Claudio Caprara evoca i luoghi, i miti, i riti che hanno reso quella del comunismo italiano una stagione irripetibile e ci regala un viaggio nella storia di un partito che ha lasciato un'impronta profonda nella vita del nostro paese.
"Senza un istante di sosta per guardare dentro di sé, tutta presa dal combattimento senza nulla di personale": così nell'estate del 1946 Palmiro Togliatti descrive la propria vita a Nilde Iotti, il cui amore gli ha restituito il desiderio di tenere qualcosa per sé, salvandolo dalla dedizione assoluta al partito.
Quella di Togliatti e Iotti è solo una delle tante vicende di una straordinaria storia collettiva che ha segnato il nostro quella del Pci e dei suoi militanti. Il comunismo italiano è stato un'esperienza unica, capace di interpretare gli aspetti più autentici e carichi di speranza rivoluzionaria della sua ideologia fondativa senza doverne sperimentare le tragiche degenerazioni. Una causa a cui una moltitudine di donne e uomini si è votata con passione assoluta.

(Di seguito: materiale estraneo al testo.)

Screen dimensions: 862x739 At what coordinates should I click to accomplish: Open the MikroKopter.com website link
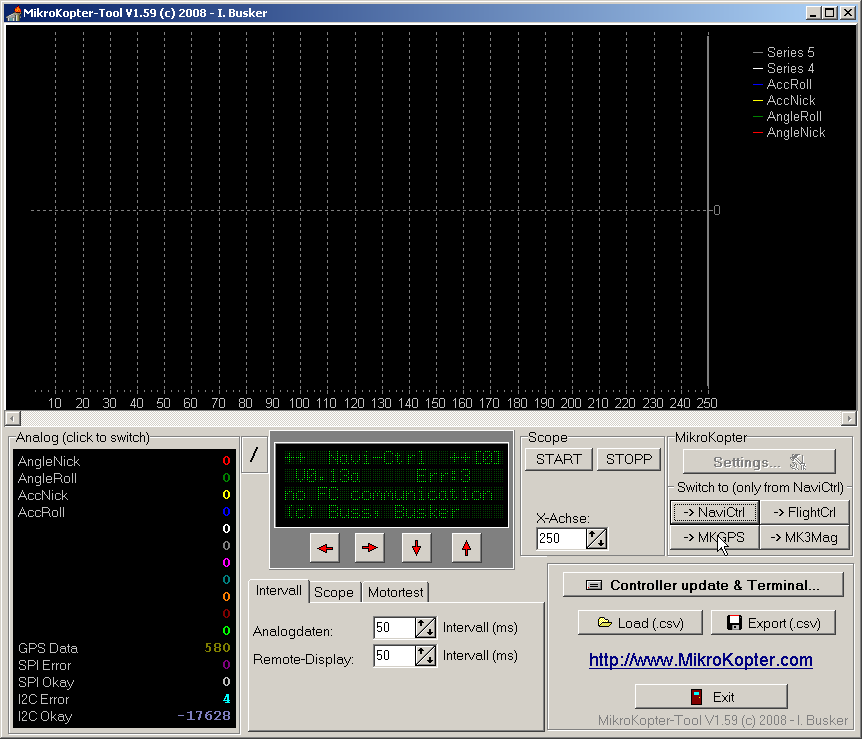pyautogui.click(x=700, y=660)
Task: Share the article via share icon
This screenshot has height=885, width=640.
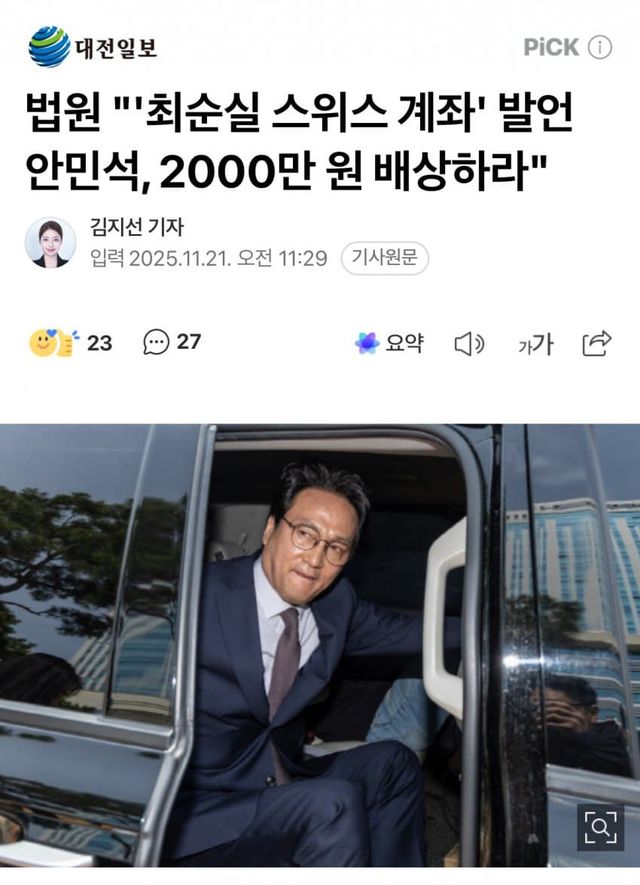Action: pyautogui.click(x=597, y=343)
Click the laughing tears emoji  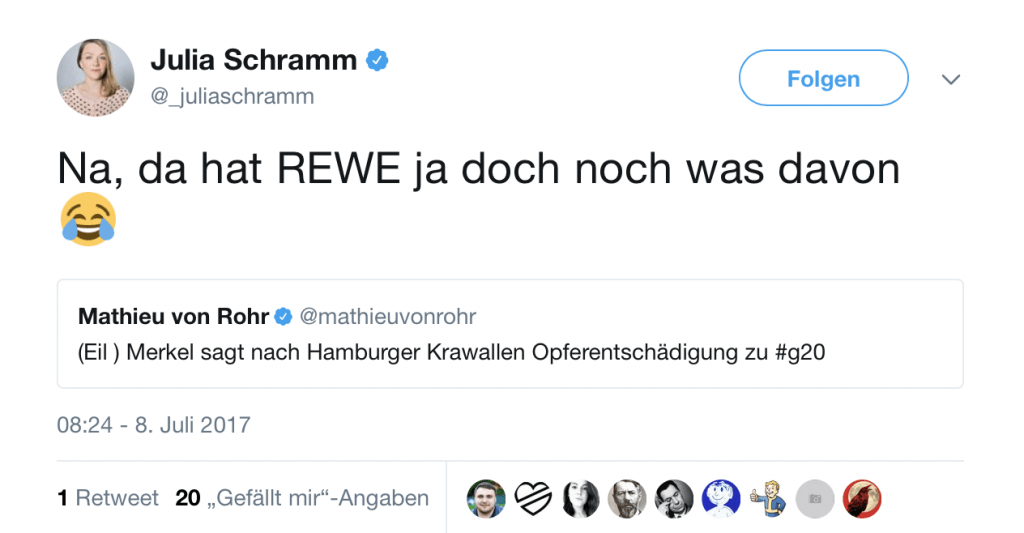pos(88,221)
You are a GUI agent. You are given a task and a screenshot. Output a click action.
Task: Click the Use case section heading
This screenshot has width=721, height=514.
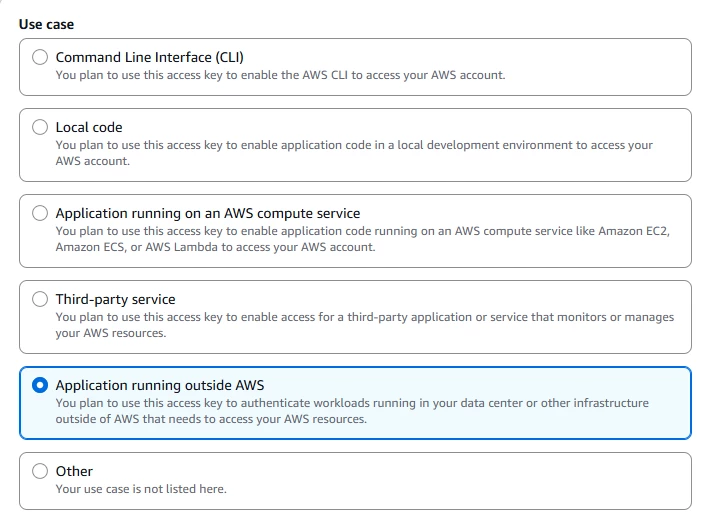pyautogui.click(x=46, y=24)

Dalle origini, quando socialismo, comunismo e fascismo per un fatale istante si sfiorano, alle figure più e meno note di Antonio Gramsci e Anselmo e Andrea Marabini, Nicola Bombacci e Veraldo Vespignani; dal biennio rosso del 1919-20 e la nascita del Partito comunista d'Italia nel 1921 fino alla morte di Berlinguer nel 1984. E la scuola delle Frattocchie e le feste dell'Unità, gli amori e i tradimenti, la propaganda e i funerali.
Nel agosto 64 ero in vacanza a Roma con i miei genitori. Abitavamo in Corso del Risorgimento angolo Via del Salvatore. Per cui potevamo guradare dentro Palazzo Madama. La politica sembrava vicino. Quando abbiamo saputo della morte di Togliatti, siamo andati alle Botteghe Oscure, ed abbiamo sfilato davanti alla sua bara. Emozionante. Ancor più emozionante un paio di giorni dopo quando abbiamo partecipato insieme ad una folla immensa in Piazza Venezia e Via dei Fori Imperiali. Troppa gente per poter arrivare a Piazza San Giovanni. Non si vedeva la folla, si vedeva solo un mare di bandiere rosse. Qualche giorno dopo il funerale siamo andati al cimitero Verano, e ho ancora davanti agli occhi il luogo dove era posto la bara di Togliatti. Un piccolo recinto addosso ad un muro e coperto da un tetto, sembrava un cortiletto, e verso il cimitero c’era una grata di ferro. Un posto scuro e triste.
Mi manca visitare L’Ombellico, ma grazie a questo bel libro ho in un certo senso visitato il nuovo luogo, dove riposa Togliatti ed altri compagni.
"Faccio parte di quelli che hanno creduto che cambiare il mondo fosse possibile e che il comunismo fosse la strada per farlo. Poi ho cercato altri sentieri da percorrere. Se questa si chiama nostalgia, non lo so. Forse è soltanto la vita."